Brutal(isme)

« Toutes les sphères de l’existence sont désormais pénétrées par le capital, et la mise en ordre des sociétés humaines s’effectue dorénavant selon une seule et même directive, celle de la computation numérique. Mais alors que tout pousse vers une unification sans précédent de la planète, le vieux monde des corps et des distances, de la matière et des étendues, des espaces et des frontières, persiste en se métamorphosant. Cette transformation de l’horizon du calcul se conjugue paradoxalement avec un retour spectaculaire de l’animisme, qui s’exprime non sur le modèle du culte des ancêtres, mais du culte de soi et de nos multiples doubles que sont les objets.
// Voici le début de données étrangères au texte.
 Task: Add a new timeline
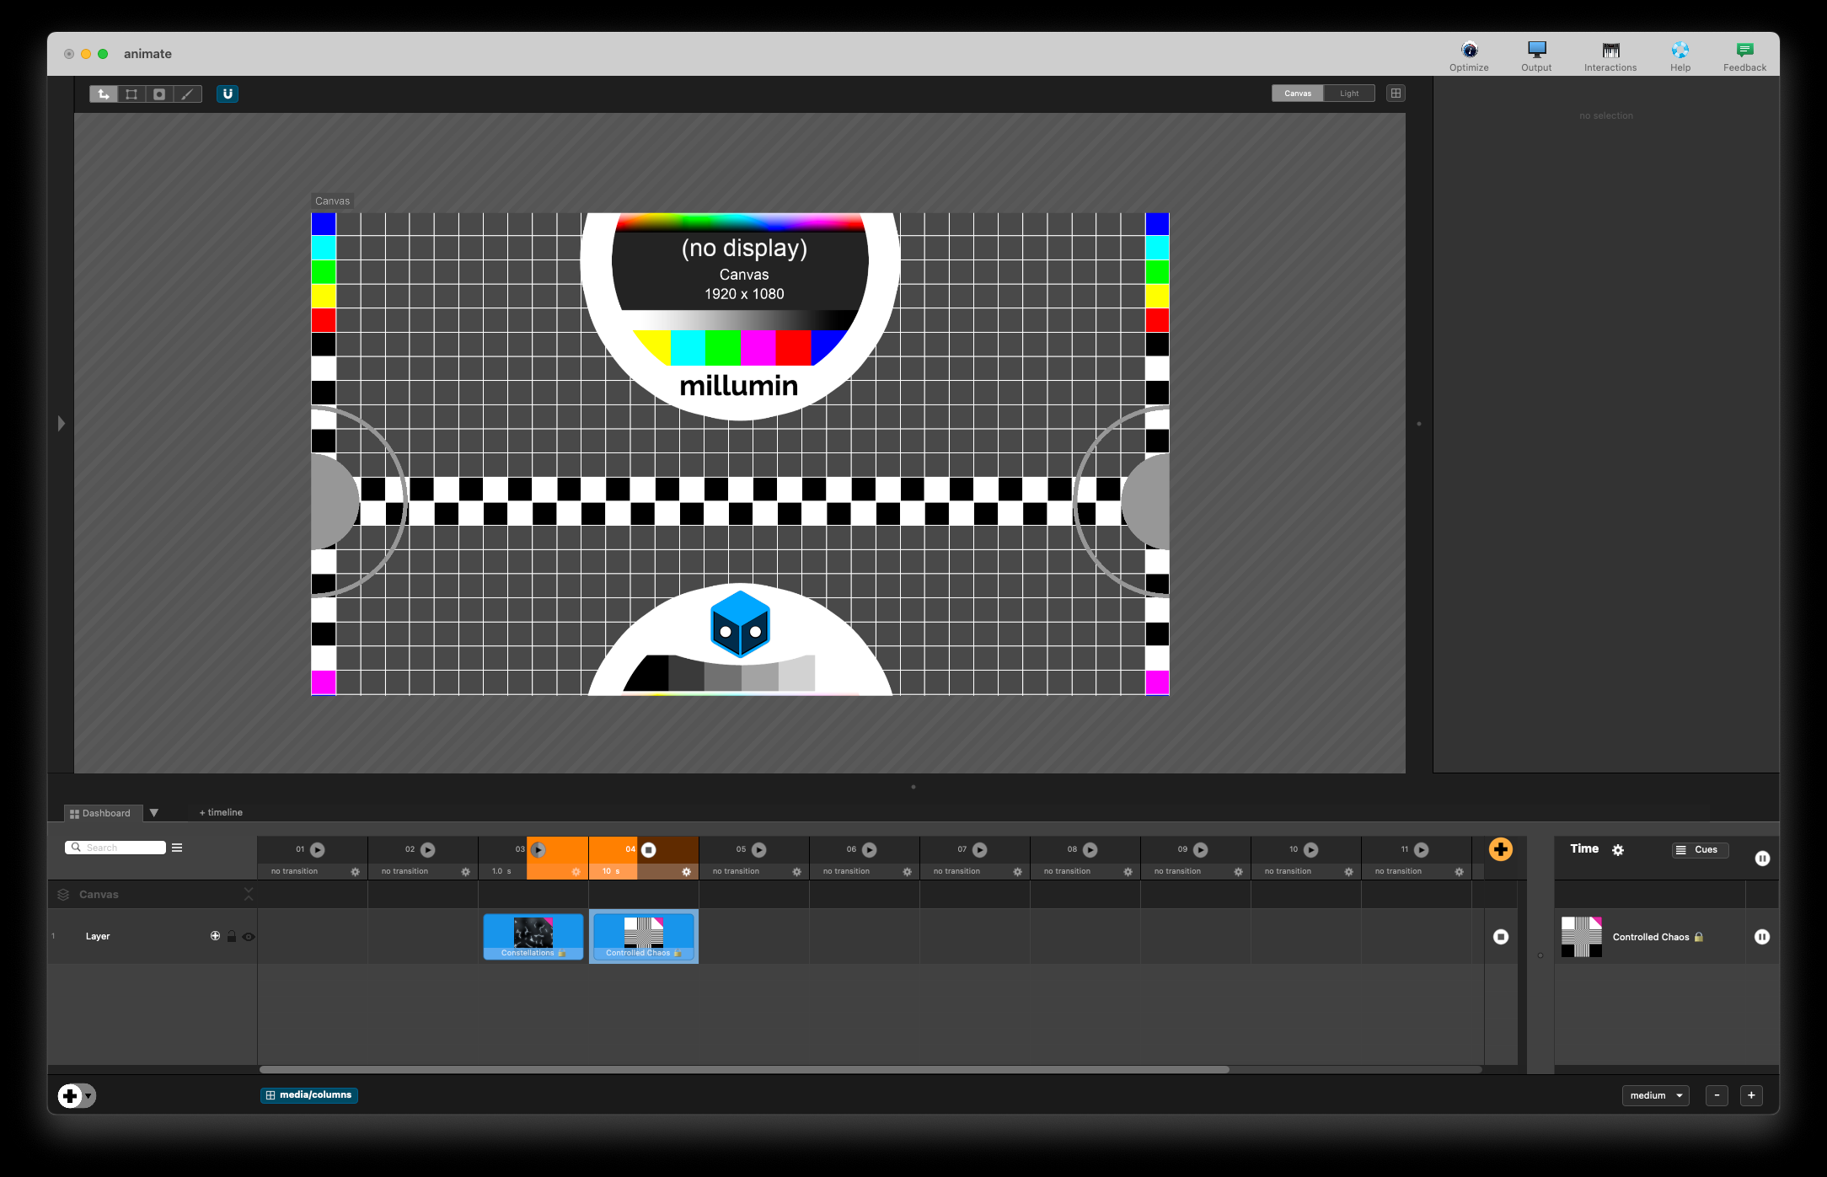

Avec le devenir-artificiel de l’humanité et son pendant, le devenir-humain des machines, une sorte d’épreuve existentielle est donc engagée. L’être ne s’éprouve plus désormais qu’en tant qu’assemblage indissociablement humain et non humain. La transformation de la force en dernier mot de la vérité de l’être signe l’entrée dans le dernier âge de l’homme, celui de l’être fabricable dans un monde fabriqué. À cet âge, Achille Mbembe donne ici le nom de brutalisme, le grand fardeau de fer de notre époque, le poids des matières brutes.

La transformation de l’humanité en matière et énergie est le projet ultime du brutalisme. En détaillant la monumentalité et le gigantisme d’un tel projet, cet essai plaide en faveur d’une refondation de la communauté des humains en solidarité avec l’ensemble du vivant, qui n’adviendra cependant qu’à condition de réparer ce qui a été brisé. »

Achille Mbembe, Brutalisme, La Découverte (2020).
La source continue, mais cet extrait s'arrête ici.